Friday, December 17, 2010

Who is the developer of event processing applications?



One of the topics is is frequently discussed recently is -- who should be the developer of event processing applications?  a computer programmer (the top picture) or a business analyst - the bottom picture taken from a site called "business analysts mentor",  shows what are the business analyst skill.   Will a future list will also include - event processing development?    


In the BRMS area, one of the claims is that business analysts can develop, maintain, modify and manage rules.  
There is still need in programmers for setting up the data, connect it, deploy it etc...


The desire to have business analysts develop event processing applications exists in the industry,  there are surveys indicating that most users want it,  and it combines with a general trend in enterprise computing.

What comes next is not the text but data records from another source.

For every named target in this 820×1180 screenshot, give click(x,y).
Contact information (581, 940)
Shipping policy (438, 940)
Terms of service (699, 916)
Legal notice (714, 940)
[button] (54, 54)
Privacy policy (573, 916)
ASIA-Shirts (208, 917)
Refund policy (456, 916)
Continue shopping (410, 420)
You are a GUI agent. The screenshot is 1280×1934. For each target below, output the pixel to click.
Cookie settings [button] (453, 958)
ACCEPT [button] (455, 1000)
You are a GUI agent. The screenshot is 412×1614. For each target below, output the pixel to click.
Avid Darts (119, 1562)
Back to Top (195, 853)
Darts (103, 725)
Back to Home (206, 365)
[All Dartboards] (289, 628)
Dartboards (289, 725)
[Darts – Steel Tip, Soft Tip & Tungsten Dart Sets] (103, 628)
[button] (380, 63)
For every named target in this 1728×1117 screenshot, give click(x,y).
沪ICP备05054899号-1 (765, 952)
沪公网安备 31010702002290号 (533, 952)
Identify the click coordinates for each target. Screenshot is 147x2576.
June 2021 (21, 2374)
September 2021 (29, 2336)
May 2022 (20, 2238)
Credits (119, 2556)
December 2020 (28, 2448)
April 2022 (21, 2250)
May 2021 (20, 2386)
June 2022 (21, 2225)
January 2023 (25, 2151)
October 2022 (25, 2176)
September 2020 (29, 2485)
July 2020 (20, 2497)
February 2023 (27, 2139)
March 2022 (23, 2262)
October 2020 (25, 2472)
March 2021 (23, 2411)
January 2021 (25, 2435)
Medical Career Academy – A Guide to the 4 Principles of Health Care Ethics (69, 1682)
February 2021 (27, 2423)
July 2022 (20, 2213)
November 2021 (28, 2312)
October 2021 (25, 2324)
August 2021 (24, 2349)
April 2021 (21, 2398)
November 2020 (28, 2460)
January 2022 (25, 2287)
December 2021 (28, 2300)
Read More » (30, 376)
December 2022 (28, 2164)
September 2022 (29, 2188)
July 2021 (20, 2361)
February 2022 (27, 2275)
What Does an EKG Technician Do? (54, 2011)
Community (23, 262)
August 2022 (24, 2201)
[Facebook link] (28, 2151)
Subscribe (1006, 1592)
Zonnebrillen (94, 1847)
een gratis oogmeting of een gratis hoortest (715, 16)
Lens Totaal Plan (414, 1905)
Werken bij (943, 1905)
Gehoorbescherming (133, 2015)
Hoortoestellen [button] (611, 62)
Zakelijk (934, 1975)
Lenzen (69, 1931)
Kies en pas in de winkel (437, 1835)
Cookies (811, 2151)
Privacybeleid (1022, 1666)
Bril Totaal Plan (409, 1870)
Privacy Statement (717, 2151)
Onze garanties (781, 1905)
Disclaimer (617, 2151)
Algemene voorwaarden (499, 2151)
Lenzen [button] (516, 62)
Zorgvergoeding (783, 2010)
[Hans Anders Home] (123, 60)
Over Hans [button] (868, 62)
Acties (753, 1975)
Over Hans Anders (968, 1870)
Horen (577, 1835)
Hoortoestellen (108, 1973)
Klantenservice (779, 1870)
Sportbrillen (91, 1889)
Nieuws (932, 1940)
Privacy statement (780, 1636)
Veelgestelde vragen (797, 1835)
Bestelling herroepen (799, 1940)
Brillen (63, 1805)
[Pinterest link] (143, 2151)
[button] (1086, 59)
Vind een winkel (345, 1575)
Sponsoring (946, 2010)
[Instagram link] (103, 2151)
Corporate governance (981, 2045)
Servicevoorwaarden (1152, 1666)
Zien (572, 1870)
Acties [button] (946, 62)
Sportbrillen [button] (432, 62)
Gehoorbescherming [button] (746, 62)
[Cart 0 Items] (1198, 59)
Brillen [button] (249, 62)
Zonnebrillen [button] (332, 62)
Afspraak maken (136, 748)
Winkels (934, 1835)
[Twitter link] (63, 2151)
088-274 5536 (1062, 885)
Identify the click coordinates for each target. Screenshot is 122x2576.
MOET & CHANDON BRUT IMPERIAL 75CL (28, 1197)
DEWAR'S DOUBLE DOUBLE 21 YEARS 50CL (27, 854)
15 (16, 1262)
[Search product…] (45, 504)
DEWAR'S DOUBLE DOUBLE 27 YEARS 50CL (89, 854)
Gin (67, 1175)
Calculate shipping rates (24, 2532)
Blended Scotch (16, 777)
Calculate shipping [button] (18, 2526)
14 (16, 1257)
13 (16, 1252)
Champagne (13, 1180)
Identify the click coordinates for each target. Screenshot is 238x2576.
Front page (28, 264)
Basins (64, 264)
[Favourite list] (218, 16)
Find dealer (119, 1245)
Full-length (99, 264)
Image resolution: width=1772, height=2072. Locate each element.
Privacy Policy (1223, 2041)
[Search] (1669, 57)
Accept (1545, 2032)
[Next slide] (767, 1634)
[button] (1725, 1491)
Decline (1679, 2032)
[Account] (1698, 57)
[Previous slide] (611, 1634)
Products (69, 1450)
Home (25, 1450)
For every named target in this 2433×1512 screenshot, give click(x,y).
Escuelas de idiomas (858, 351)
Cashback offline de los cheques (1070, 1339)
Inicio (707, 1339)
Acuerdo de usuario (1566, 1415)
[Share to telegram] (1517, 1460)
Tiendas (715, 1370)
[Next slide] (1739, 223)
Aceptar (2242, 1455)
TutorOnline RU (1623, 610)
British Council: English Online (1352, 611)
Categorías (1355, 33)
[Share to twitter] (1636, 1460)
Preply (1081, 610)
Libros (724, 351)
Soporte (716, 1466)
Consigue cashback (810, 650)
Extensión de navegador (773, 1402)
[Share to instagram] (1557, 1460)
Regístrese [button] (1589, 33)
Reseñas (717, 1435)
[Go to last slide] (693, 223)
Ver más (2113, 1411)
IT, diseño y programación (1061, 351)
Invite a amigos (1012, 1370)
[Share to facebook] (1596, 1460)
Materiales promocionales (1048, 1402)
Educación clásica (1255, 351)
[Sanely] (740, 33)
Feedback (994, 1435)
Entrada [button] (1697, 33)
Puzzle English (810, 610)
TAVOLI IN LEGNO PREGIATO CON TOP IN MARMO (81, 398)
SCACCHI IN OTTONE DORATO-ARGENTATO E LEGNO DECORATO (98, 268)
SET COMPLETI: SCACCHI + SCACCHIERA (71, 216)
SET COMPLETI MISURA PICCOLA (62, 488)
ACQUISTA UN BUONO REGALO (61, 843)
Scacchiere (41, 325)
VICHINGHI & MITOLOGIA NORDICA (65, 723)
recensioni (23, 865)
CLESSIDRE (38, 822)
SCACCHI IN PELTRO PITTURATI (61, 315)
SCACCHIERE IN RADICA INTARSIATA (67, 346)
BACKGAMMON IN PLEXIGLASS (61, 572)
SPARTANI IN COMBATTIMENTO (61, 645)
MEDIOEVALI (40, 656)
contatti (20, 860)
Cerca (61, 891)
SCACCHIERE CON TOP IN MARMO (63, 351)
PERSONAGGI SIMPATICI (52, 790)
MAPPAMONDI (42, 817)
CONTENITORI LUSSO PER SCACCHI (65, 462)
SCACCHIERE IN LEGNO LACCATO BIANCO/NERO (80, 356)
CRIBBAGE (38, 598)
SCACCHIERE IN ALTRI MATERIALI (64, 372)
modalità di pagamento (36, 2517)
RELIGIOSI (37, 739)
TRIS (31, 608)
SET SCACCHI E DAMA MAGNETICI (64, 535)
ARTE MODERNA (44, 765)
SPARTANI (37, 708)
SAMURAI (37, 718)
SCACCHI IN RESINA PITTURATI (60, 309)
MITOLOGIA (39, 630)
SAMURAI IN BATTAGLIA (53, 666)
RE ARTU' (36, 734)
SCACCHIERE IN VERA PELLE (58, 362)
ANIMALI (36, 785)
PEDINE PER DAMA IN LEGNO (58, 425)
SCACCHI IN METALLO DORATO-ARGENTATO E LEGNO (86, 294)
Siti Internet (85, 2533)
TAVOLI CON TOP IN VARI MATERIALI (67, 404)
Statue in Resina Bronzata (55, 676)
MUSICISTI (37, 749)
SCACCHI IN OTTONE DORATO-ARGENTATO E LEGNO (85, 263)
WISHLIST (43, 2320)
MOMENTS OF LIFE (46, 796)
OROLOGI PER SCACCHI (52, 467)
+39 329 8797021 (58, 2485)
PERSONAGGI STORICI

Getting to event processing,  there are still challenges in getting business analysts developing event processing applications,  the challenge stems from the fact that the possibilities in event processing are quite wide, and thus there are two main options:



  1. Restrict the expressive power and provide the business analyst an "easy" sub-language.  This may be enough for some classes of applications, but not enough for others
  2. Provide assisting tools for business analysts to cope with the entire capabilities of the event processing language (e.g. patterns, policies).   This requires both the right abstractions (intention language) and also tools to validate that the system is working properly.     


Why it is not easy?    first -- the semantics of the event processing various functions needs understanding, while it is not a technical difficulty, it requires understanding and training,  second -- understanding the flow, i.e. the interactions among the various functions adds to the complexity.  
It is doable,  but requires more work on setting up the right tools.     More on this  - later.